[START OF EXTRACT PROVIDED]

UFS+softupdates can build up thousands of dirty 1K buffers and run out
authorMatthew Dillon <dillon@dragonflybsd.org>
Mon, 7 Jul 2008 17:31:07 +0000 (17:31 +0000)
committerMatthew Dillon <dillon@dragonflybsd.org>
Mon, 7 Jul 2008 17:31:07 +0000 (17:31 +0000)
of buffers before it even hits the lodirtybufspace point.  The buf_daemon
is never triggered.  This case occurs rarely but can be triggered e.g.
by a cvs update.

Add dirtybufcount back in and flush if it exceeds (nbuf / 2) to handle
this degenerate case.

Reported-by: "Sepherosa Ziehau" <sepherosa@gmail.com>
sys/kern/vfs_bio.c

index 2a7dfbf..8f2398b 100644 (file)
@@ -12,7 +12,7 @@
  *             John S. Dyson.
  *
  * $FreeBSD: src/sys/kern/vfs_bio.c,v 1.242.2.20 2003/05/28 18:38:10 alc Exp $
- * $DragonFly: src/sys/kern/vfs_bio.c,v 1.109 2008/07/01 02:02:54 dillon Exp $
+ * $DragonFly: src/sys/kern/vfs_bio.c,v 1.110 2008/07/07 17:31:07 dillon Exp $
  */
 
 /*
@@ -124,6 +124,7 @@ int bufspace, maxbufspace,
 static int bufreusecnt, bufdefragcnt, buffreekvacnt;
 static int lorunningspace, hirunningspace, runningbufreq;
 int dirtybufspace, dirtybufspacehw, lodirtybufspace, hidirtybufspace;
+int dirtybufcount, dirtybufcounthw;
 int runningbufspace, runningbufcount;
 static int getnewbufcalls;
 static int getnewbufrestarts;
@@ -156,8 +157,12 @@ SYSCTL_INT(_vfs, OID_AUTO, hirunningspace, CTLFLAG_RW, &hirunningspace, 0,
 SYSCTL_INT(_vfs, OID_AUTO, nbuf, CTLFLAG_RD, &nbuf, 0,
        "Total number of buffers in buffer cache");
 SYSCTL_INT(_vfs, OID_AUTO, dirtybufspace, CTLFLAG_RD, &dirtybufspace, 0,
-       "Pending number of dirty buffers (all)");
+       "Pending bytes of dirty buffers (all)");
 SYSCTL_INT(_vfs, OID_AUTO, dirtybufspacehw, CTLFLAG_RD, &dirtybufspacehw, 0,
+       "Pending bytes of dirty buffers (heavy weight)");
+SYSCTL_INT(_vfs, OID_AUTO, dirtybufcount, CTLFLAG_RD, &dirtybufcount, 0,
+       "Pending number of dirty buffers");
+SYSCTL_INT(_vfs, OID_AUTO, dirtybufcounthw, CTLFLAG_RD, &dirtybufcounthw, 0,
        "Pending number of dirty buffers (heavy weight)");
 SYSCTL_INT(_vfs, OID_AUTO, runningbufspace, CTLFLAG_RD, &runningbufspace, 0,
        "I/O bytes currently in progress due to asynchronous writes");
@@ -331,18 +336,20 @@ static __inline__
 void
 bd_speedup(void)

[END OF EXTRACT PROVIDED]
[START OF LISTING]

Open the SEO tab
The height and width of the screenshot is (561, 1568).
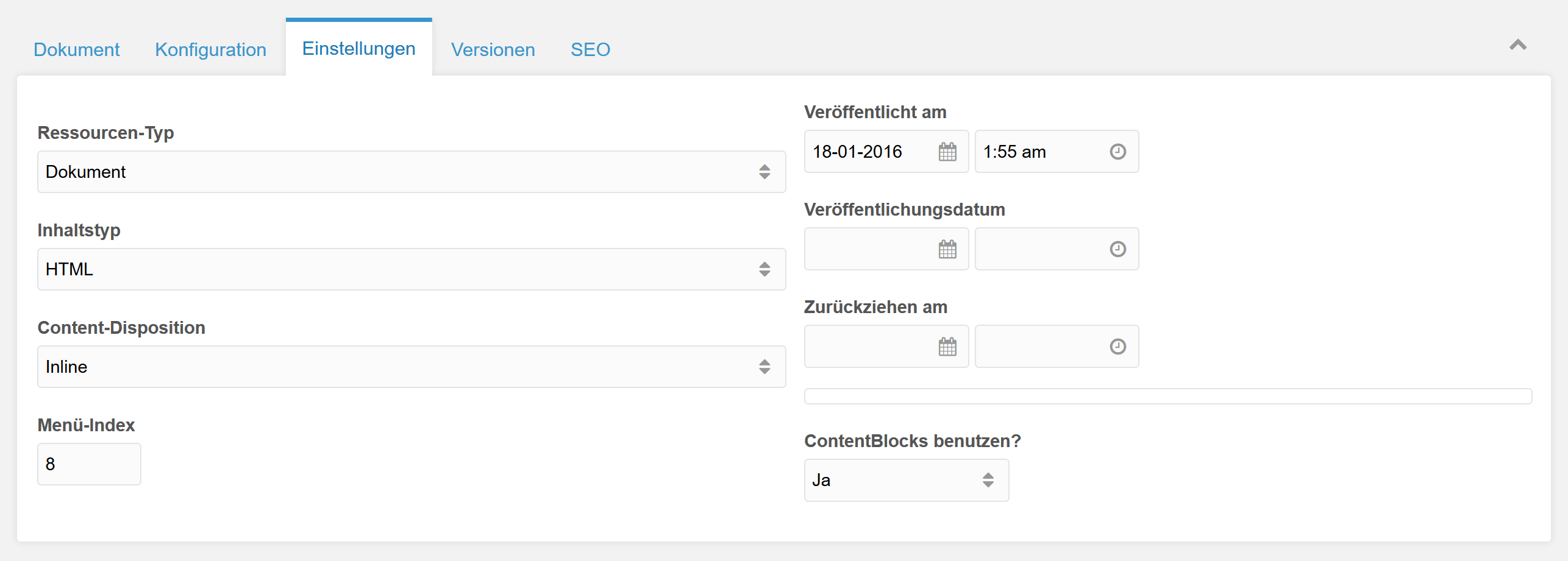pos(590,49)
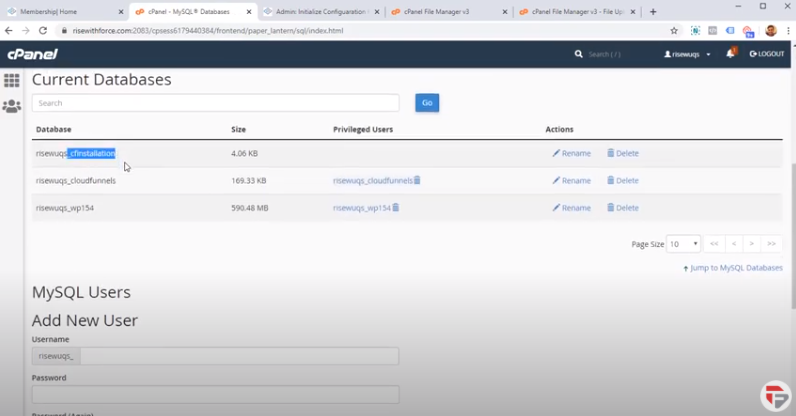Click the cPanel logo

tap(32, 54)
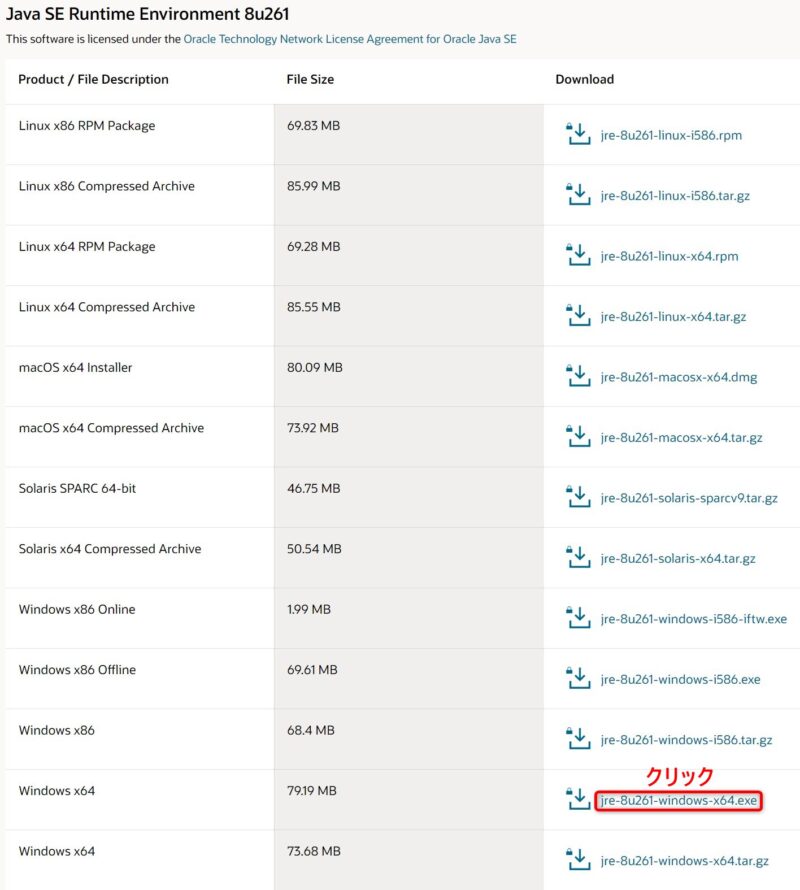Image resolution: width=800 pixels, height=890 pixels.
Task: Download jre-8u261-linux-x64.tar.gz link
Action: pos(673,317)
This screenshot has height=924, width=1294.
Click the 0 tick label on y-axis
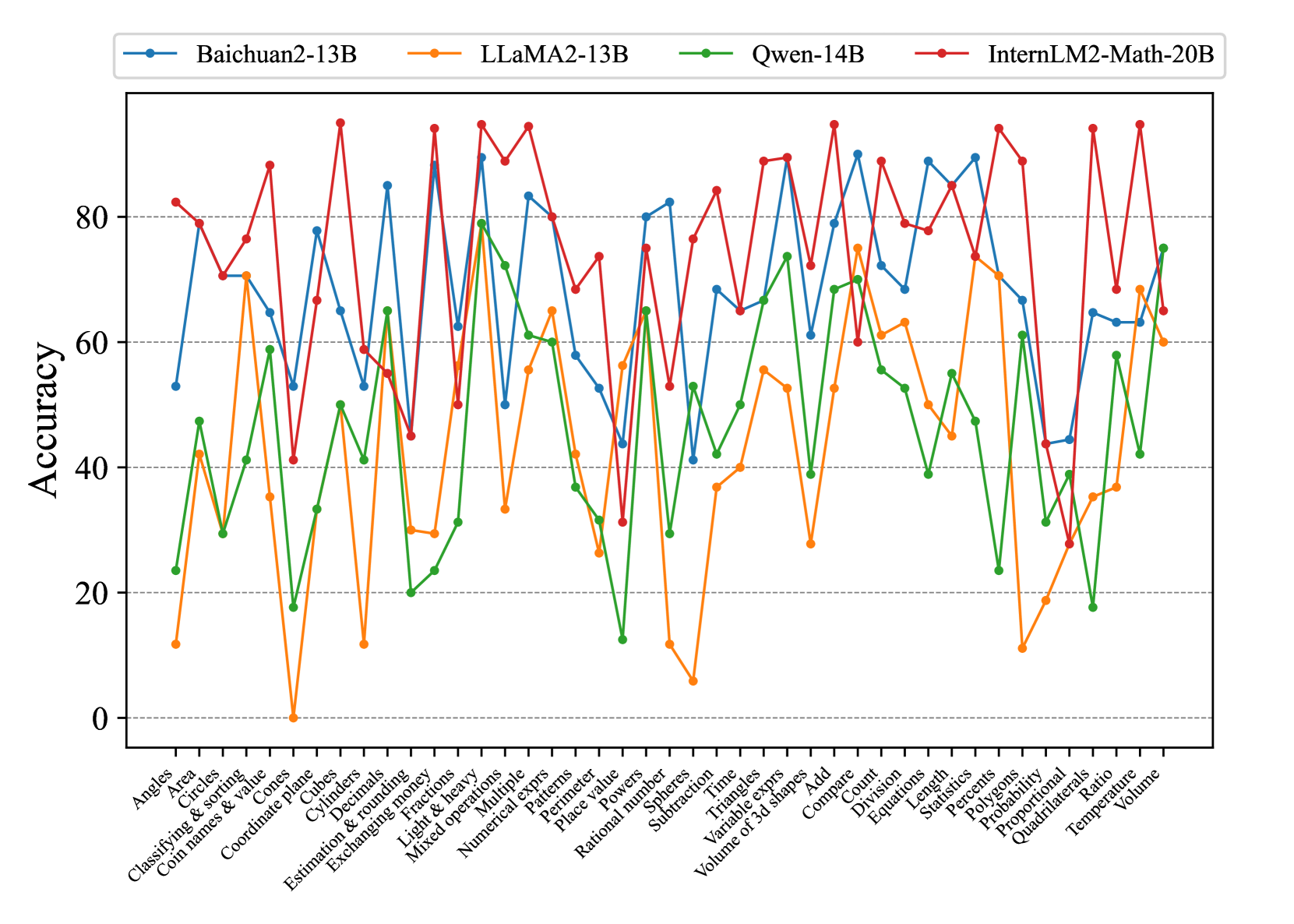tap(100, 718)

[END OF LISTING]

■ AIM OF THE EXERCISE: According to the commit, at what point is a flush done once dirtybufcount is added back in?

■ RESPONSE TO THE EXERCISE: When dirtybufcount exceeds (nbuf / 2).